----- Extracted material

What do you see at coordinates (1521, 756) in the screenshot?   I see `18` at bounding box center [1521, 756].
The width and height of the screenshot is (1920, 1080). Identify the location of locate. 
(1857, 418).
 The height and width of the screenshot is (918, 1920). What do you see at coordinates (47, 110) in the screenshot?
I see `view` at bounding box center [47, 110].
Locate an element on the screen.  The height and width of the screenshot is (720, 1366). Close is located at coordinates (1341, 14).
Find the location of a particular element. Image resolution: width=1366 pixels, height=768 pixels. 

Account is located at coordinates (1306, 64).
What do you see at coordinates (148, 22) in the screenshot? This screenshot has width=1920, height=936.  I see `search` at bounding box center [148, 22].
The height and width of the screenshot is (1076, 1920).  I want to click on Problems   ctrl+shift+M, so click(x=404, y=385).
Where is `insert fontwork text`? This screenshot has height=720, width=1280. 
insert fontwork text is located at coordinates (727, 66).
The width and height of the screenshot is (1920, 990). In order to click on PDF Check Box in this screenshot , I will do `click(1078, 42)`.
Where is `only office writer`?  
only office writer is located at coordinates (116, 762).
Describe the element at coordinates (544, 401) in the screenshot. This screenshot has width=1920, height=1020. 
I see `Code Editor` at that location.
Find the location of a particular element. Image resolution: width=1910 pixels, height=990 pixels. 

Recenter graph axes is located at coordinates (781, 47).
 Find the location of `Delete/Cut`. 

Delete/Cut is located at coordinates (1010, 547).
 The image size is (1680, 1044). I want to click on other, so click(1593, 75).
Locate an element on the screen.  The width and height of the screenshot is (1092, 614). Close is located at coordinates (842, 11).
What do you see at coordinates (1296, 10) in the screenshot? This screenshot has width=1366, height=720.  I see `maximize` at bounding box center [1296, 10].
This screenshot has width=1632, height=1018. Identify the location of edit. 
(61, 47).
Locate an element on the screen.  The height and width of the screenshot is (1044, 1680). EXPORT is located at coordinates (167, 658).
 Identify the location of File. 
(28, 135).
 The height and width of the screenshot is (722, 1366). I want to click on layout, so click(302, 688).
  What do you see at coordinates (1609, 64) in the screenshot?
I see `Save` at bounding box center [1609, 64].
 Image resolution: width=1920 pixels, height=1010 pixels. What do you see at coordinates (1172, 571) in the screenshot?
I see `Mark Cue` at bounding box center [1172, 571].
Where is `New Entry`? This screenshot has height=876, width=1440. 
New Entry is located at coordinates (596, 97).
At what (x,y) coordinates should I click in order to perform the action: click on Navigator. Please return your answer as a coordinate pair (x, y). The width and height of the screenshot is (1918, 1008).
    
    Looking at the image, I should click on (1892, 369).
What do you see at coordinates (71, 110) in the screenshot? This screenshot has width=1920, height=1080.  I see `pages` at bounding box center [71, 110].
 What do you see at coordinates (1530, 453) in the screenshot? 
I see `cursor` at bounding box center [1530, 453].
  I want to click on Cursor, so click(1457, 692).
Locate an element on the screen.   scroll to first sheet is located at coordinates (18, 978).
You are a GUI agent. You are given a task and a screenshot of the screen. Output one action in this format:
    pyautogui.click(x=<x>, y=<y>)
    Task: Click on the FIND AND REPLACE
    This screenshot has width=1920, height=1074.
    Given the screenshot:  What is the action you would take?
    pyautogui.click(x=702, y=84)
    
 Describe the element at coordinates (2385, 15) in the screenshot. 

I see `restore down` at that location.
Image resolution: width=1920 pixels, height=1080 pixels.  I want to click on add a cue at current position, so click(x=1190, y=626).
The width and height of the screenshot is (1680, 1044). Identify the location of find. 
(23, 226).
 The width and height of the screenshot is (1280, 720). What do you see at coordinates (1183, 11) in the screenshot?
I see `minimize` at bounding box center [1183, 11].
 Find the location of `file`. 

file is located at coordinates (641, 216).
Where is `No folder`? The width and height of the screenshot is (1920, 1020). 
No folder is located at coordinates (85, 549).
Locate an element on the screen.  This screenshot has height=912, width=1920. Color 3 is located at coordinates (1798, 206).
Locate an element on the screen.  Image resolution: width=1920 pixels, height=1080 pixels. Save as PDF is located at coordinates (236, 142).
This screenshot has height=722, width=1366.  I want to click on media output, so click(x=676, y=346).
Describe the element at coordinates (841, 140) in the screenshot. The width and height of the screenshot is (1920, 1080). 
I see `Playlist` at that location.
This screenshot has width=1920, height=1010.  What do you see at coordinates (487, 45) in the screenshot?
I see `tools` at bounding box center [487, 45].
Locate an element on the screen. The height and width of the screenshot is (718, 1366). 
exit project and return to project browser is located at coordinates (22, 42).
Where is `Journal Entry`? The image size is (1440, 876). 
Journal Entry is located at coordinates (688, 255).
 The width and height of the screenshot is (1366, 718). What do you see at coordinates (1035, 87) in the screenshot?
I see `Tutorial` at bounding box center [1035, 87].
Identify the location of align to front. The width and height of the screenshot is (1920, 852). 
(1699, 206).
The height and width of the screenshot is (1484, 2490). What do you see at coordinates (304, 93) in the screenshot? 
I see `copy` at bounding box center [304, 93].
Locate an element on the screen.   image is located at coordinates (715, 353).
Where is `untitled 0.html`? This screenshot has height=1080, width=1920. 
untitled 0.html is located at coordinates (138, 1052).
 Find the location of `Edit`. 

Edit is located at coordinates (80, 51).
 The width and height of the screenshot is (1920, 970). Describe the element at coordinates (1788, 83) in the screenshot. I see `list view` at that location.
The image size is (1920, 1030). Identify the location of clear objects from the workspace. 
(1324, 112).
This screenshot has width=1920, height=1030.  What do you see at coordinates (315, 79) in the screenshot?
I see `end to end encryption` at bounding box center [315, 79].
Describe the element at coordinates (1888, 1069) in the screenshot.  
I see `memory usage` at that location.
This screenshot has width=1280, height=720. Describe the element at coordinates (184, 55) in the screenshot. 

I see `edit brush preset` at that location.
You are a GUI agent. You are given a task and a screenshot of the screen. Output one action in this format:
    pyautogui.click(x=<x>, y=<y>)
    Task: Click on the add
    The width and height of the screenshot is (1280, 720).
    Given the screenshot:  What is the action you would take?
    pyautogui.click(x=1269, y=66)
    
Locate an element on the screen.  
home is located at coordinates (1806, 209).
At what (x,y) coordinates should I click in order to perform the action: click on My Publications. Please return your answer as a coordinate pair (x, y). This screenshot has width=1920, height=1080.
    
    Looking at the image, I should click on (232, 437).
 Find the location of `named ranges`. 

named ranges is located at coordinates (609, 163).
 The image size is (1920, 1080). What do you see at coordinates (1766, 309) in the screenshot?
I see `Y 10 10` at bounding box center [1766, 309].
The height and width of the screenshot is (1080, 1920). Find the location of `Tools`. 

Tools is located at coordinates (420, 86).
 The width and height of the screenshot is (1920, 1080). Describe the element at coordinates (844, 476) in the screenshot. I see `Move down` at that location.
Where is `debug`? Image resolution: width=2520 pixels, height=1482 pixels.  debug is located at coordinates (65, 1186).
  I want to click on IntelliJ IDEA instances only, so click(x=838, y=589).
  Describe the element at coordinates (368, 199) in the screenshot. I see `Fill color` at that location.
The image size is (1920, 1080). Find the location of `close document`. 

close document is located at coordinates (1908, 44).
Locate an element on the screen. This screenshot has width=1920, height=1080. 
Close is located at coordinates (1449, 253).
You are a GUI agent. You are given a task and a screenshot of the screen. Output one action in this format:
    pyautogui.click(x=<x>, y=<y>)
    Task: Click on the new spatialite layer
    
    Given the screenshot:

----------

Required task: Rewrite the listing above with "a particular element" replaced by "a specific element" wherever it occurs, leaving everything else the same.

Written answer:
What do you see at coordinates (1521, 756) in the screenshot?   I see `18` at bounding box center [1521, 756].
The width and height of the screenshot is (1920, 1080). Identify the location of locate. 
(1857, 418).
 The height and width of the screenshot is (918, 1920). What do you see at coordinates (47, 110) in the screenshot?
I see `view` at bounding box center [47, 110].
Locate an element on the screen.  The height and width of the screenshot is (720, 1366). Close is located at coordinates (1341, 14).
Find the location of a specific element. Image resolution: width=1366 pixels, height=768 pixels. 

Account is located at coordinates (1306, 64).
What do you see at coordinates (148, 22) in the screenshot? This screenshot has width=1920, height=936.  I see `search` at bounding box center [148, 22].
The height and width of the screenshot is (1076, 1920).  I want to click on Problems   ctrl+shift+M, so click(x=404, y=385).
Where is `insert fontwork text`? This screenshot has height=720, width=1280. 
insert fontwork text is located at coordinates (727, 66).
The width and height of the screenshot is (1920, 990). In order to click on PDF Check Box in this screenshot , I will do `click(1078, 42)`.
Where is `only office writer`?  
only office writer is located at coordinates (116, 762).
Describe the element at coordinates (544, 401) in the screenshot. This screenshot has width=1920, height=1020. 
I see `Code Editor` at that location.
Find the location of a specific element. Image resolution: width=1910 pixels, height=990 pixels. 

Recenter graph axes is located at coordinates (781, 47).
 Find the location of `Delete/Cut`. 

Delete/Cut is located at coordinates (1010, 547).
 The image size is (1680, 1044). I want to click on other, so click(1593, 75).
Locate an element on the screen.  The width and height of the screenshot is (1092, 614). Close is located at coordinates (842, 11).
What do you see at coordinates (1296, 10) in the screenshot? This screenshot has width=1366, height=720.  I see `maximize` at bounding box center [1296, 10].
This screenshot has width=1632, height=1018. Identify the location of edit. 
(61, 47).
Locate an element on the screen.  The height and width of the screenshot is (1044, 1680). EXPORT is located at coordinates (167, 658).
 Identify the location of File. 
(28, 135).
 The height and width of the screenshot is (722, 1366). I want to click on layout, so click(302, 688).
  What do you see at coordinates (1609, 64) in the screenshot?
I see `Save` at bounding box center [1609, 64].
 Image resolution: width=1920 pixels, height=1010 pixels. What do you see at coordinates (1172, 571) in the screenshot?
I see `Mark Cue` at bounding box center [1172, 571].
Where is `New Entry`? This screenshot has height=876, width=1440. 
New Entry is located at coordinates (596, 97).
At what (x,y) coordinates should I click in order to perform the action: click on Navigator. Please return your answer as a coordinate pair (x, y). The width and height of the screenshot is (1918, 1008).
    
    Looking at the image, I should click on (1892, 369).
What do you see at coordinates (71, 110) in the screenshot? This screenshot has width=1920, height=1080.  I see `pages` at bounding box center [71, 110].
 What do you see at coordinates (1530, 453) in the screenshot? 
I see `cursor` at bounding box center [1530, 453].
  I want to click on Cursor, so click(1457, 692).
Locate an element on the screen.   scroll to first sheet is located at coordinates (18, 978).
You are a GUI agent. You are given a task and a screenshot of the screen. Output one action in this format:
    pyautogui.click(x=<x>, y=<y>)
    Task: Click on the FIND AND REPLACE
    This screenshot has width=1920, height=1074.
    Given the screenshot:  What is the action you would take?
    pyautogui.click(x=702, y=84)
    
 Describe the element at coordinates (2385, 15) in the screenshot. 

I see `restore down` at that location.
Image resolution: width=1920 pixels, height=1080 pixels.  I want to click on add a cue at current position, so click(x=1190, y=626).
The width and height of the screenshot is (1680, 1044). Identify the location of find. 
(23, 226).
 The width and height of the screenshot is (1280, 720). What do you see at coordinates (1183, 11) in the screenshot?
I see `minimize` at bounding box center [1183, 11].
 Find the location of `file`. 

file is located at coordinates (641, 216).
Where is `No folder`? The width and height of the screenshot is (1920, 1020). 
No folder is located at coordinates (85, 549).
Locate an element on the screen.  This screenshot has height=912, width=1920. Color 3 is located at coordinates (1798, 206).
Locate an element on the screen.  Image resolution: width=1920 pixels, height=1080 pixels. Save as PDF is located at coordinates (236, 142).
This screenshot has height=722, width=1366.  I want to click on media output, so click(x=676, y=346).
Describe the element at coordinates (841, 140) in the screenshot. The width and height of the screenshot is (1920, 1080). 
I see `Playlist` at that location.
This screenshot has width=1920, height=1010.  What do you see at coordinates (487, 45) in the screenshot?
I see `tools` at bounding box center [487, 45].
Locate an element on the screen. The height and width of the screenshot is (718, 1366). 
exit project and return to project browser is located at coordinates (22, 42).
Where is `Journal Entry`? The image size is (1440, 876). 
Journal Entry is located at coordinates (688, 255).
 The width and height of the screenshot is (1366, 718). What do you see at coordinates (1035, 87) in the screenshot?
I see `Tutorial` at bounding box center [1035, 87].
Identify the location of align to front. The width and height of the screenshot is (1920, 852). 
(1699, 206).
The height and width of the screenshot is (1484, 2490). What do you see at coordinates (304, 93) in the screenshot? 
I see `copy` at bounding box center [304, 93].
Locate an element on the screen.   image is located at coordinates (715, 353).
Where is `untitled 0.html`? This screenshot has height=1080, width=1920. 
untitled 0.html is located at coordinates (138, 1052).
 Find the location of `Edit`. 

Edit is located at coordinates (80, 51).
 The width and height of the screenshot is (1920, 970). Describe the element at coordinates (1788, 83) in the screenshot. I see `list view` at that location.
The image size is (1920, 1030). Identify the location of clear objects from the workspace. 
(1324, 112).
This screenshot has width=1920, height=1030.  What do you see at coordinates (315, 79) in the screenshot?
I see `end to end encryption` at bounding box center [315, 79].
Describe the element at coordinates (1888, 1069) in the screenshot.  
I see `memory usage` at that location.
This screenshot has width=1280, height=720. Describe the element at coordinates (184, 55) in the screenshot. 

I see `edit brush preset` at that location.
You are a GUI agent. You are given a task and a screenshot of the screen. Output one action in this format:
    pyautogui.click(x=<x>, y=<y>)
    Task: Click on the add
    The width and height of the screenshot is (1280, 720).
    Given the screenshot:  What is the action you would take?
    pyautogui.click(x=1269, y=66)
    
Locate an element on the screen.  
home is located at coordinates (1806, 209).
At what (x,y) coordinates should I click in order to perform the action: click on My Publications. Please return your answer as a coordinate pair (x, y). This screenshot has width=1920, height=1080.
    
    Looking at the image, I should click on (232, 437).
 Find the location of `named ranges`. 

named ranges is located at coordinates (609, 163).
 The image size is (1920, 1080). What do you see at coordinates (1766, 309) in the screenshot?
I see `Y 10 10` at bounding box center [1766, 309].
The height and width of the screenshot is (1080, 1920). Find the location of `Tools`. 

Tools is located at coordinates (420, 86).
 The width and height of the screenshot is (1920, 1080). Describe the element at coordinates (844, 476) in the screenshot. I see `Move down` at that location.
Where is `debug`? Image resolution: width=2520 pixels, height=1482 pixels.  debug is located at coordinates (65, 1186).
  I want to click on IntelliJ IDEA instances only, so click(x=838, y=589).
  Describe the element at coordinates (368, 199) in the screenshot. I see `Fill color` at that location.
The image size is (1920, 1080). Find the location of `close document`. 

close document is located at coordinates (1908, 44).
Locate an element on the screen. This screenshot has width=1920, height=1080. 
Close is located at coordinates (1449, 253).
You are a GUI agent. You are given a task and a screenshot of the screen. Output one action in this format:
    pyautogui.click(x=<x>, y=<y>)
    Task: Click on the new spatialite layer
    
    Given the screenshot:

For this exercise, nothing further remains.